Rows on where targets appear:
----------------

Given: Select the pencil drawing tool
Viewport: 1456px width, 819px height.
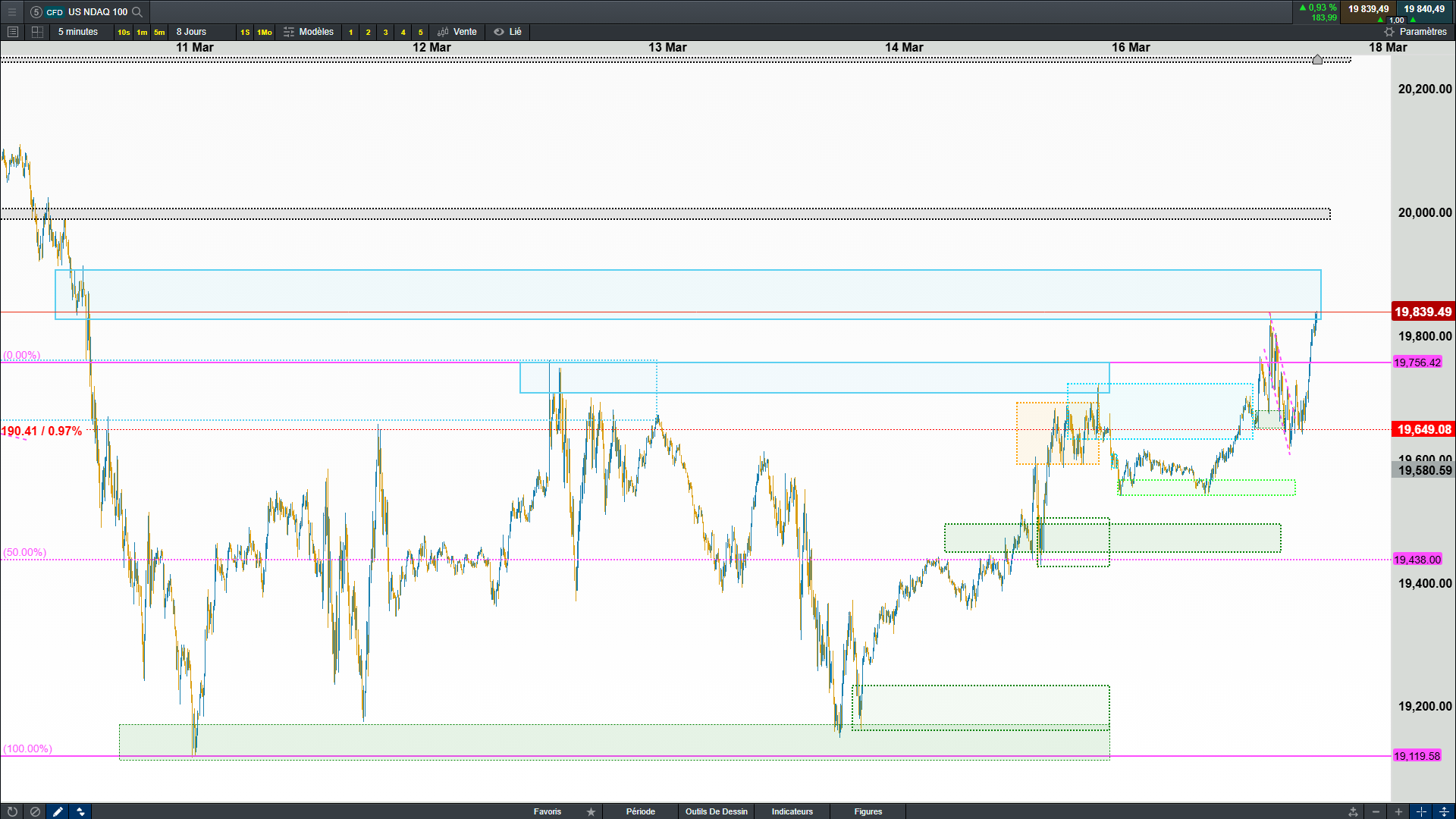Looking at the screenshot, I should coord(58,811).
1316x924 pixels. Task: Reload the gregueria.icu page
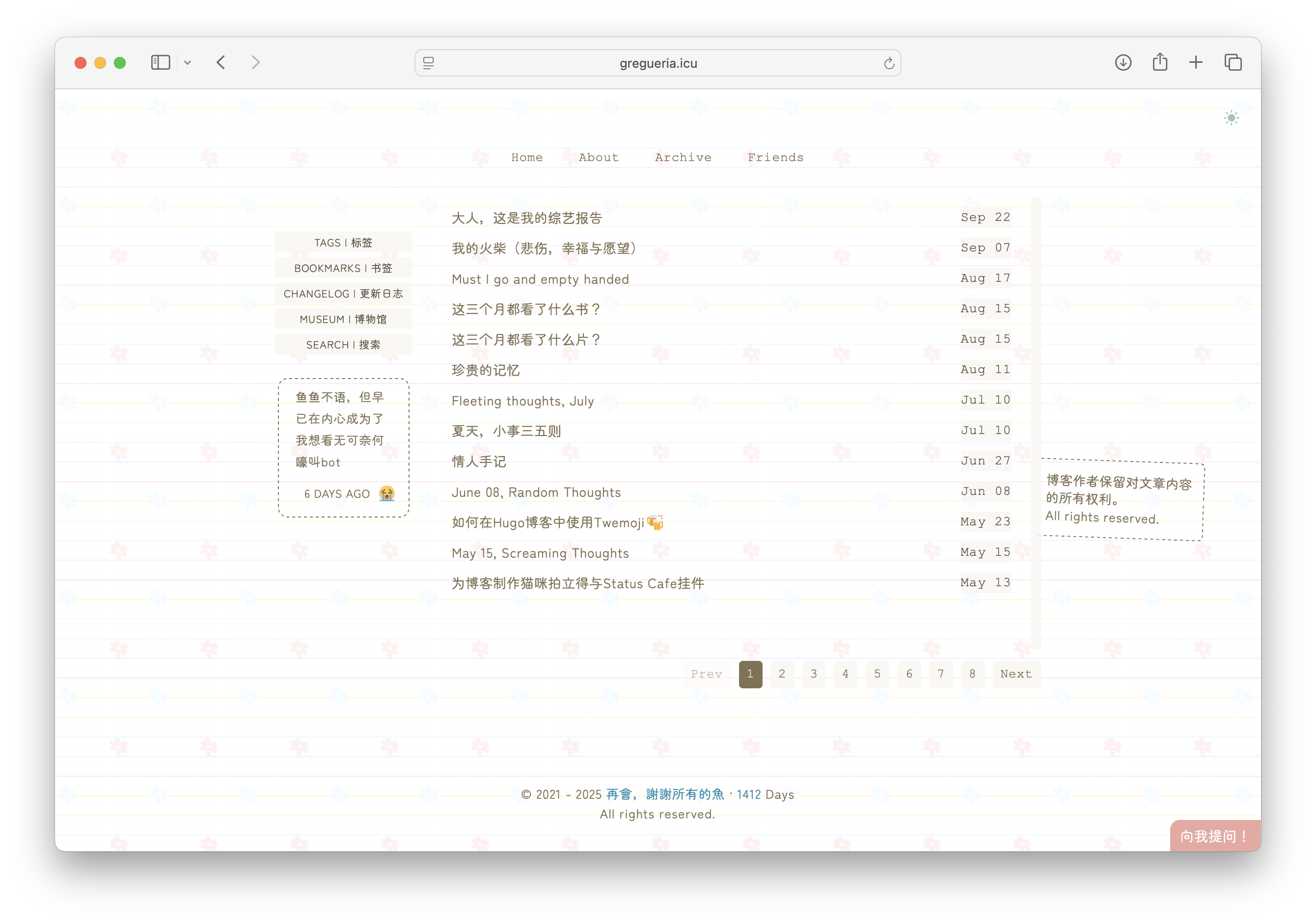888,63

----------------

What is expected
Show each line of the listing above that contains the word "pencil", counting a match only when the case is the same.

Response to the exercise
Given: Select the pencil drawing tool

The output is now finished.